Million Books Workshop
Friday, 14 March 2008
Imperial College Internet Centre
Workshop Theme and Topics
The Million Books workshop will explore issues raised by the mass digitisation of our libraries. We will focus on the general problems and opportunities of very large collections of books, digitised only as page images and with text automatically generated by Optical Character Recognition software. This discussion will build on earlier Million Books meetings in May and November 2007 at Tufts University and the Council for Library and Information Resources (CLIR) in Washington, DC. The London workshop and a subsequent workshop in Berlin will conclude a study on this general topic. The
report from the November CLIR.org meeting will provide the starting point for discussion.
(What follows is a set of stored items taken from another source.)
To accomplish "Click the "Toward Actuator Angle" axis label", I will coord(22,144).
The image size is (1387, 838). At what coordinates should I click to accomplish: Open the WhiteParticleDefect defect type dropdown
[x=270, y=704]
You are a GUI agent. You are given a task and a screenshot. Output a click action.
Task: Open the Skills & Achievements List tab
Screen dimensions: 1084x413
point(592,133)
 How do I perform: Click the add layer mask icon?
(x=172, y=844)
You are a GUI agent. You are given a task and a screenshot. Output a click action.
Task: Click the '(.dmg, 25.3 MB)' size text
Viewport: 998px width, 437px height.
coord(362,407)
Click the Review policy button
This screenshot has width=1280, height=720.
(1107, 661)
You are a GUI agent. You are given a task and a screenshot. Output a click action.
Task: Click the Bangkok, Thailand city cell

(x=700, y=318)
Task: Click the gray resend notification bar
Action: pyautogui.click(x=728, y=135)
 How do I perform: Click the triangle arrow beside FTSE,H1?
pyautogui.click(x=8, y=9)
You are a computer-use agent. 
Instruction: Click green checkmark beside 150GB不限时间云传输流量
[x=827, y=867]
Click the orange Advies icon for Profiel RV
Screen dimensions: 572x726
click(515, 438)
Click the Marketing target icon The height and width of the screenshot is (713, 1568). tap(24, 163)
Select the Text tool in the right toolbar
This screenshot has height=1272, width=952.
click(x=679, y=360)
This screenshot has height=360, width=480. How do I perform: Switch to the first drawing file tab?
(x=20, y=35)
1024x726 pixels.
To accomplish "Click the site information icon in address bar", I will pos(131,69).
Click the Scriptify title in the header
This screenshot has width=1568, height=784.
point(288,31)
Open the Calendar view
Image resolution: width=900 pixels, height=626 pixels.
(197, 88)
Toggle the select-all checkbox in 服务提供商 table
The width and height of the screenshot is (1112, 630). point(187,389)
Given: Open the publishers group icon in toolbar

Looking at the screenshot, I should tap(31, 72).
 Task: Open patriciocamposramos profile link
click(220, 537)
The focus of this workshop will be classical antiquity, especially as reflected in its major languages—Latin and Ancient Greek—and their long afterlife in the archives of European culture. The large quantity of European cultural heritage data referencing classical antiquity that will become available as a result of mass digitisation poses an immense challenge for digital collections on every level from knowledge management to systems engineering. The workshop seeks to bring experts in content, user access, technologies and policy together to address these fundamental issues in a holistic way.
We will examine five basic questions.
-
What are the uses of very large collections that were not feasible before? Specifically, what new research questions can be asked? What cross-domain uses are possible?
-
What services will we need to support these new uses?
-
What kinds of collections will we need to develop and to maintain?
-
What systems will support these services?
-
How will we realise these services in the real world?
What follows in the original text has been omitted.